Copy out the listing from the line containing "Title column header" through the line containing "click(904, 127)", request included, and add -63 to each coordinate in the answer. Leave the picture out.

» **Given entries**:
———

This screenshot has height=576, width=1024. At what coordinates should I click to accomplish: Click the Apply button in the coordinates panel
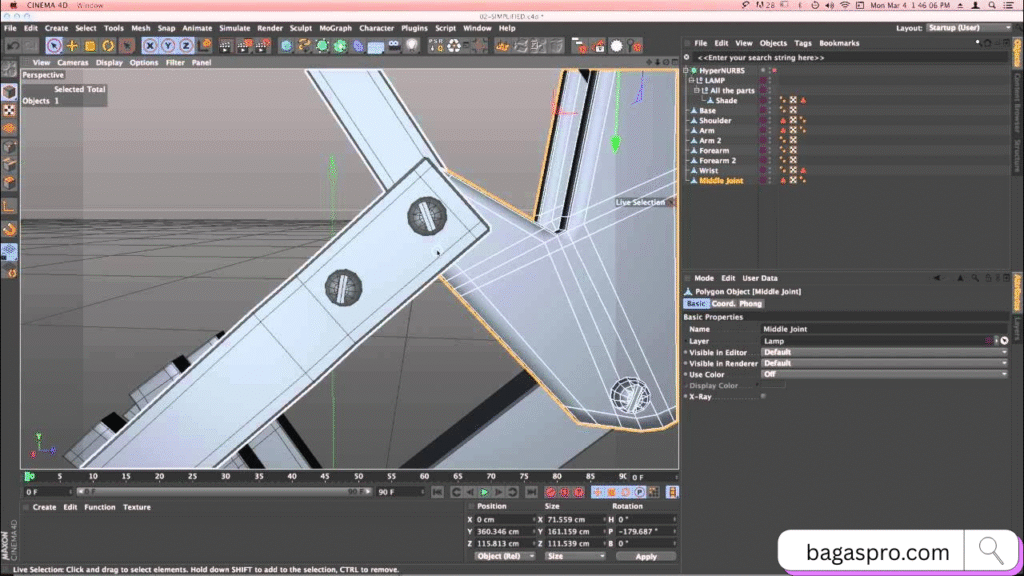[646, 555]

———

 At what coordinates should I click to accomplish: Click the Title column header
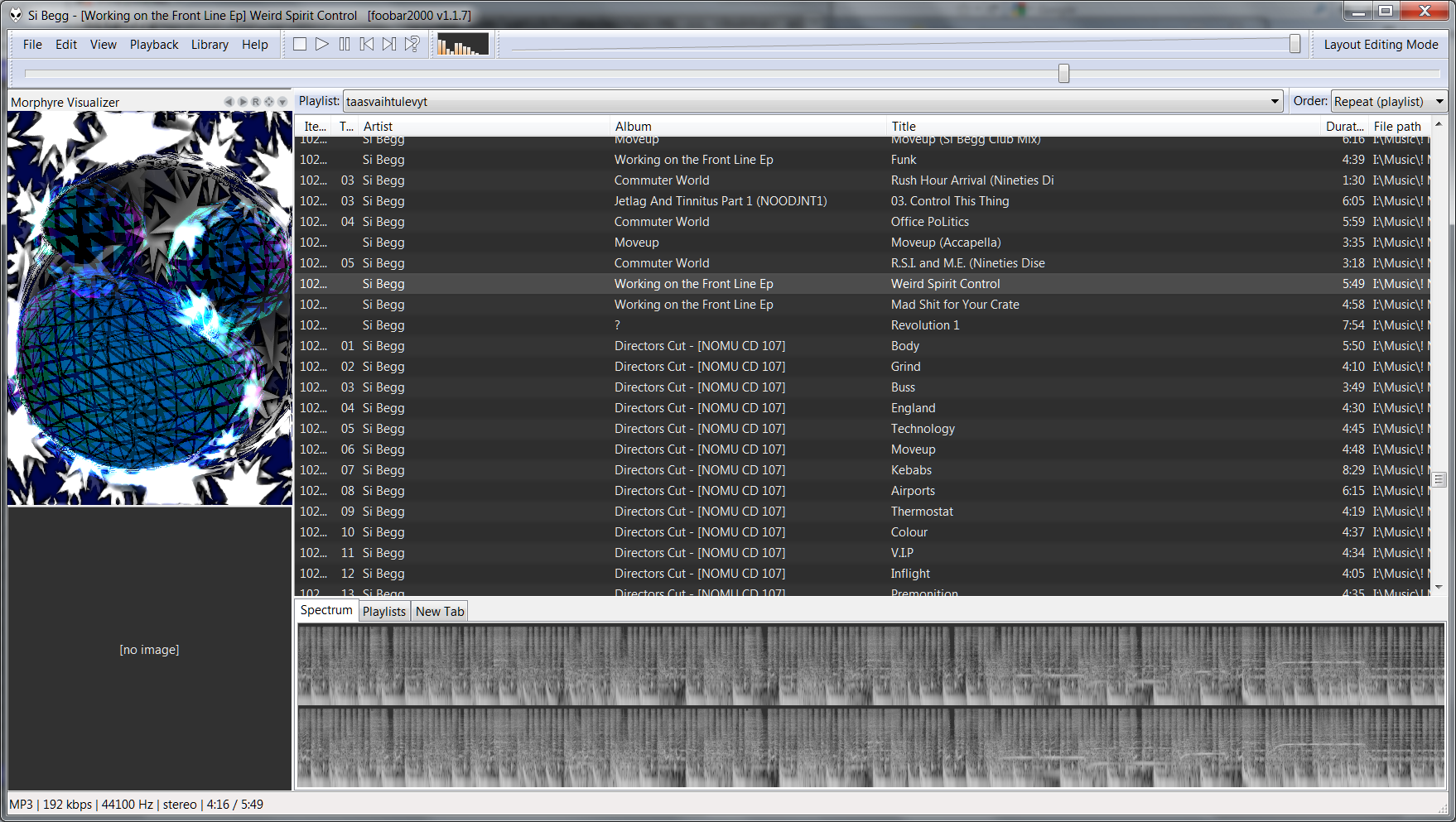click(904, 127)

———

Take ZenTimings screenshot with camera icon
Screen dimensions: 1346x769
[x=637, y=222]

———

» **Solution for this exercise**:
 At what coordinates should I click to accomplish: Click the Title column header
click(841, 64)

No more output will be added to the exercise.